Bitcoin Double Top Forms at $122K as Bears Target $100K
Bitcoin has stalled below the key resistance of $122,056, forming a potential double top—a bearish pattern signalling buyer exhaustion. After two failed attempts to sustain gains above $122K and a pullback to $111,982, a decisive break below that neckline could trigger a sell-off toward $100,000. Traders should monitor resistance at $122,056 and support levels at $114,295 (50-day SMA) and $111,982. This setup echoes an earlier Bitcoin double top near $100,000 that led to a drop under $75,000. With U.S. CPI data imminent, Bitcoin’s vulnerability to a hotter-than-expected inflation report may intensify selling pressure and dampen Fed rate cut bets.
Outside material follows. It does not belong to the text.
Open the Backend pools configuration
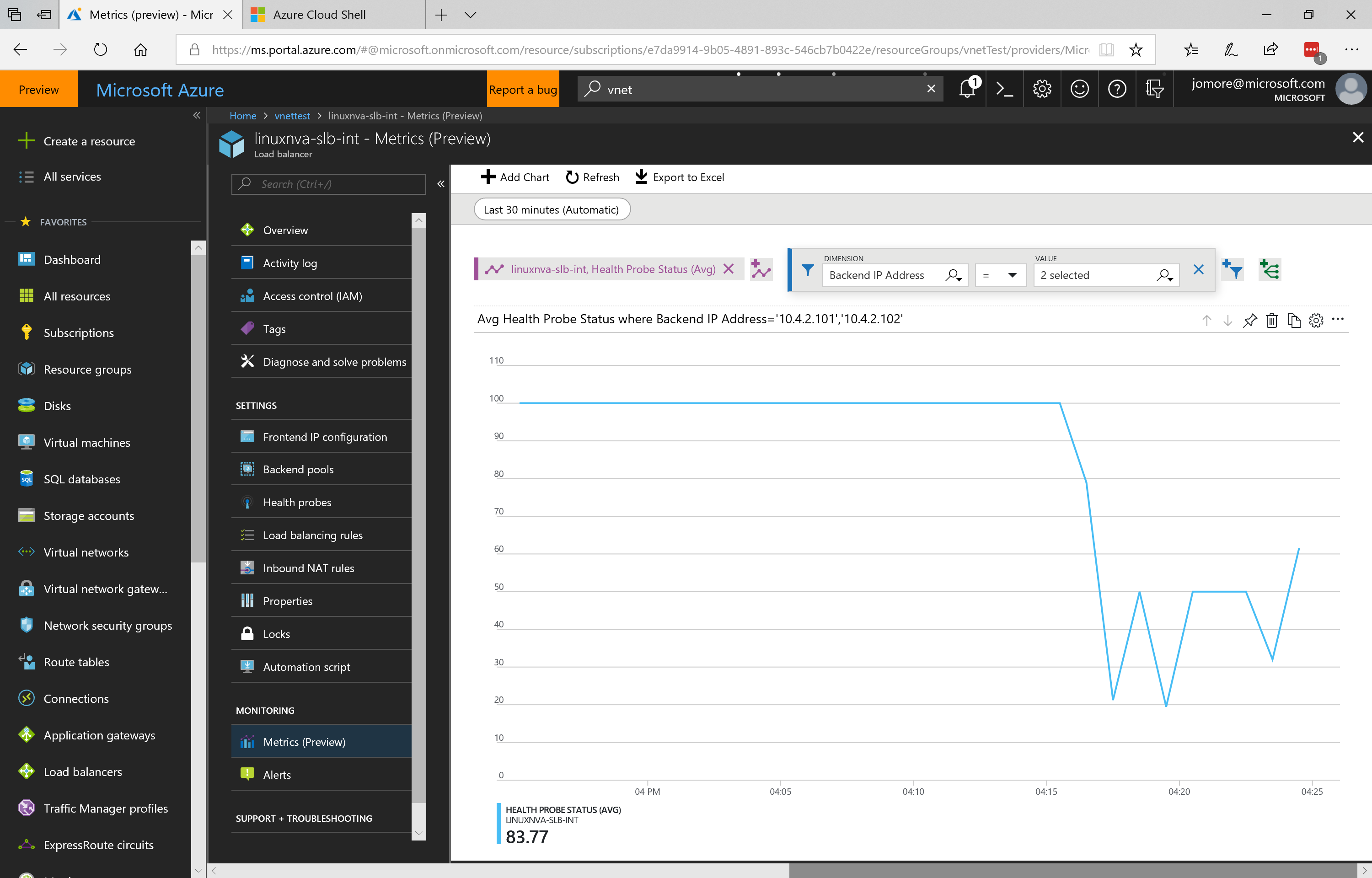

Short-term traders may adopt defensive positions, while long-term holders should watch macroeconomic indicators and confirm technical signals.
Bearish
The formation of a Bitcoin double top at $122K represents a classic bearish reversal pattern, especially after two rejections above the Fibonacci level at $122,056. A break below the $111,982 neckline would confirm this pattern and could drive prices down to $100,000, mirroring the April drop from a previous double top at $100K to under $75K. With U.S. CPI data due, any hotter-than-expected inflation reading could trigger additional selling by undermining Fed rate cut expectations. In the short term, traders are likely to adopt defensive positions or hedge against downside risk. Over the longer term, sustained negative momentum and weaker macro data could prolong the bearish trend until a clear technical or fundamental catalyst reverses sentiment.